* [WORK REQUEST] Report back each line of the records that contains the string "computer".

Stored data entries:

BEGIN

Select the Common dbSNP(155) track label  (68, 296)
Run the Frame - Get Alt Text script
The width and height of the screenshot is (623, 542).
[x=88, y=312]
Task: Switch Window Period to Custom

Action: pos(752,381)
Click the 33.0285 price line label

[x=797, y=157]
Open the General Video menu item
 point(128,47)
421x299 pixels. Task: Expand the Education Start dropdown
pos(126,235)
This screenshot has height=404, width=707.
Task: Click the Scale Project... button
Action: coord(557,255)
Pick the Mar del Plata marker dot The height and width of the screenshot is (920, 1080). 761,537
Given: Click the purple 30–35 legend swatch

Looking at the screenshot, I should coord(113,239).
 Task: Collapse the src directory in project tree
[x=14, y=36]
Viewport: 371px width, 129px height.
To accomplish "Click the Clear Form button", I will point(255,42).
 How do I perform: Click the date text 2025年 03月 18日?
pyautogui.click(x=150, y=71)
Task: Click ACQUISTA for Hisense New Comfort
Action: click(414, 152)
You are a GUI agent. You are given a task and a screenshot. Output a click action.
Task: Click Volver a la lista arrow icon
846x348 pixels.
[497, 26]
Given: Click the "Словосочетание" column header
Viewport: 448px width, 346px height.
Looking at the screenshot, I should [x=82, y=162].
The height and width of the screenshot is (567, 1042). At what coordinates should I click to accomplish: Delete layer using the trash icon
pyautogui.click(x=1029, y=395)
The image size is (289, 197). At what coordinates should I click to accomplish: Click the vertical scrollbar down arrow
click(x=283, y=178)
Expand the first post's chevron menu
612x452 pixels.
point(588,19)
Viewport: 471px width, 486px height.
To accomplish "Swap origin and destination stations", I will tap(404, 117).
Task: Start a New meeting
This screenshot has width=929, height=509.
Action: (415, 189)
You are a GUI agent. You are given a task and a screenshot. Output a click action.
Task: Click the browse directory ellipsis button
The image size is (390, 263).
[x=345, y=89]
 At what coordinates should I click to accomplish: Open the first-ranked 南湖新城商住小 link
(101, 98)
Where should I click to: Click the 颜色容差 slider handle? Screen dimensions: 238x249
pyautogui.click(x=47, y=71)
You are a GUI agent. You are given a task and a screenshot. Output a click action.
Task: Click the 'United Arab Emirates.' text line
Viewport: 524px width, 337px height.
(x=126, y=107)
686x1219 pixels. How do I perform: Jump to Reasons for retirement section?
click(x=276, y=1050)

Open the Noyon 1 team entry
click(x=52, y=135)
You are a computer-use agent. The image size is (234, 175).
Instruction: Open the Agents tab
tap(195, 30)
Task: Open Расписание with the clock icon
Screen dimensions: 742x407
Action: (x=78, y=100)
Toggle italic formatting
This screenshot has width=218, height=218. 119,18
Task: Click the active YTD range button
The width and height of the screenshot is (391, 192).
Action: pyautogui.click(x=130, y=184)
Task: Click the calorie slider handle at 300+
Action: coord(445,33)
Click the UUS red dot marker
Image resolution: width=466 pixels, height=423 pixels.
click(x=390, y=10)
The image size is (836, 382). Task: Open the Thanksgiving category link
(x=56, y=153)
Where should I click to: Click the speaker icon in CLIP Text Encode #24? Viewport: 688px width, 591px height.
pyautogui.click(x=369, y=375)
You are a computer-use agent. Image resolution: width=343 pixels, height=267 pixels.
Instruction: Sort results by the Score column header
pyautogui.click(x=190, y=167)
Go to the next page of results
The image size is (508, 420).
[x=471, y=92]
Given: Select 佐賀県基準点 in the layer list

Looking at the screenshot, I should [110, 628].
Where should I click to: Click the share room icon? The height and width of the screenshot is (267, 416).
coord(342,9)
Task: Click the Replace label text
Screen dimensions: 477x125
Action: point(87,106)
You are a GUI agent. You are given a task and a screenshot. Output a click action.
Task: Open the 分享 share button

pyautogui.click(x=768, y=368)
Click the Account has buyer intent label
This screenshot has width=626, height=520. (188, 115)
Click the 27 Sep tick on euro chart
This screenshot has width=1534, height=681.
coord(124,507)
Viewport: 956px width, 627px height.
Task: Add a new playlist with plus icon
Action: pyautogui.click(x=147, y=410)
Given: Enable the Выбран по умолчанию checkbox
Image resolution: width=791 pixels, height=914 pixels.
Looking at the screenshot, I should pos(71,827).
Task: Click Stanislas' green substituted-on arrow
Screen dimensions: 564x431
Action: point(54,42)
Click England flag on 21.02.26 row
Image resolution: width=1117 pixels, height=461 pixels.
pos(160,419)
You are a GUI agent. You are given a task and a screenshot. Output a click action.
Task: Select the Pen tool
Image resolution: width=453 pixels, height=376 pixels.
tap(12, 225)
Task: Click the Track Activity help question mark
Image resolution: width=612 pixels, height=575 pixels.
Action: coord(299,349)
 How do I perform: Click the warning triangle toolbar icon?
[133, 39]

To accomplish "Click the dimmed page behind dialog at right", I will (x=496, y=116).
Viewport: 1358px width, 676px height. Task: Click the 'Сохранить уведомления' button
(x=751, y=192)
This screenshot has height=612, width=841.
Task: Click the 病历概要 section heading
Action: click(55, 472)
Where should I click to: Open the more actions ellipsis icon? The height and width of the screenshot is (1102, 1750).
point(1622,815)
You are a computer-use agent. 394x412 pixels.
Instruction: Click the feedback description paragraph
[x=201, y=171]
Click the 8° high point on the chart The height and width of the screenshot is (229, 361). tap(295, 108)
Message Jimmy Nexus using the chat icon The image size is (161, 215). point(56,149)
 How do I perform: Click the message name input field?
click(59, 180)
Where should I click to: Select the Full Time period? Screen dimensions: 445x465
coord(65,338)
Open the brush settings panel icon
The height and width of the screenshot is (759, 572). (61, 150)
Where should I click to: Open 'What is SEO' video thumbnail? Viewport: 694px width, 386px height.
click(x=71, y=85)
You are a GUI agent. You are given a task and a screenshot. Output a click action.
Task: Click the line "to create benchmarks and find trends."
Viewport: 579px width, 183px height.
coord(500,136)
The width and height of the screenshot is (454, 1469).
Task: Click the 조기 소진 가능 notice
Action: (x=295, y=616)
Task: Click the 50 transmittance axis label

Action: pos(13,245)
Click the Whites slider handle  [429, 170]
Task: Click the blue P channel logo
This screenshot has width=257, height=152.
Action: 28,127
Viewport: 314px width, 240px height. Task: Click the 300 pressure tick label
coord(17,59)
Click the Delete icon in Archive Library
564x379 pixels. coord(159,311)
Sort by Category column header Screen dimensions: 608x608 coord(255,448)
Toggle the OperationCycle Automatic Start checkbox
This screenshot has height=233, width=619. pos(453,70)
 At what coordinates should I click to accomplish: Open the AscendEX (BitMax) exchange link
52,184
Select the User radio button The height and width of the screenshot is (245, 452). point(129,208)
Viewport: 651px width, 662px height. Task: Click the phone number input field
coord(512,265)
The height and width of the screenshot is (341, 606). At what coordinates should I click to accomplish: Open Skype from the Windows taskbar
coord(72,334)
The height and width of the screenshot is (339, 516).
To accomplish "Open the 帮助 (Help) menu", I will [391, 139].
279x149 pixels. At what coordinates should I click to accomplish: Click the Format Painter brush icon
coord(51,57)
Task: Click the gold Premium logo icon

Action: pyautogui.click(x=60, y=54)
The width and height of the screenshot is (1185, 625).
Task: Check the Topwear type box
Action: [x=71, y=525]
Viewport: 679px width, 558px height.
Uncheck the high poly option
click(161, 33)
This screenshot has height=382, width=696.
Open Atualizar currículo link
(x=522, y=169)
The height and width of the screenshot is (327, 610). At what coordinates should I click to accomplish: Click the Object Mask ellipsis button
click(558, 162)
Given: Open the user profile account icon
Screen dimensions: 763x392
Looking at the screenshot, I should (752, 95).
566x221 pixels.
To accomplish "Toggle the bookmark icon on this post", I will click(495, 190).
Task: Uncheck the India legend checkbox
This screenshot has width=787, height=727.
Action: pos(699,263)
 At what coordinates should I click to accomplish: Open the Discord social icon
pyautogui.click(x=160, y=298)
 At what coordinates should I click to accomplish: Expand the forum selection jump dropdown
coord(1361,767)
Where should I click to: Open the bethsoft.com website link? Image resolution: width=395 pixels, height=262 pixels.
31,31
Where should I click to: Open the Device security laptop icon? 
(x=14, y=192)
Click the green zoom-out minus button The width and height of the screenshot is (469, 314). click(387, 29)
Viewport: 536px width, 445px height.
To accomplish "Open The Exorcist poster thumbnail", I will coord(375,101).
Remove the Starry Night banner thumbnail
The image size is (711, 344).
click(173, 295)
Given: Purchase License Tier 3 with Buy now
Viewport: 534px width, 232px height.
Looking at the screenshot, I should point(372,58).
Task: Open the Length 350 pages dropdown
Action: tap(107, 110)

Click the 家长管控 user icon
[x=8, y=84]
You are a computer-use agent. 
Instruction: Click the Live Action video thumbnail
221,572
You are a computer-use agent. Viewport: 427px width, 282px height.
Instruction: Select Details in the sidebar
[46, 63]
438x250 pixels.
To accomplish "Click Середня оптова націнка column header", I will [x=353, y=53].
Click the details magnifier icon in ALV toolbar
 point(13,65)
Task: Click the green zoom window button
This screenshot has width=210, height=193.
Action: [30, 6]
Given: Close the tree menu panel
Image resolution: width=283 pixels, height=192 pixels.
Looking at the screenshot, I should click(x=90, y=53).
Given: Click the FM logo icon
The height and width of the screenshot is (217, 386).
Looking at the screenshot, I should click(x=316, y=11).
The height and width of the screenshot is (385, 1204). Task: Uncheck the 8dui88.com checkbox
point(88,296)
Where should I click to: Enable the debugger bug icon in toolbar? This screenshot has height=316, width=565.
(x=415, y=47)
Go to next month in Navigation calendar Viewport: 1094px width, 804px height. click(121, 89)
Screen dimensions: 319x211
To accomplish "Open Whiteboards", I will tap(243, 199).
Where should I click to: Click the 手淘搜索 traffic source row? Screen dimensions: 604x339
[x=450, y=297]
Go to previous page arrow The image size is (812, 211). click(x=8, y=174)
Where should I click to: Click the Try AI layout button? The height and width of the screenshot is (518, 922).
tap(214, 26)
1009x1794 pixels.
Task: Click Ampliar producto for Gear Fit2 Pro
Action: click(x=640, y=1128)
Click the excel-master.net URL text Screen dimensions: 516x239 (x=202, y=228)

END

* [OUTPUT]
You are a computer-use agent. The image size is (234, 175).
You are a computer-use agent. Image resolution: width=343 pixels, height=267 pixels.
You are a computer-use agent. 394x412 pixels.
You are a computer-use agent. 
You are a computer-use agent. Viewport: 427px width, 282px height.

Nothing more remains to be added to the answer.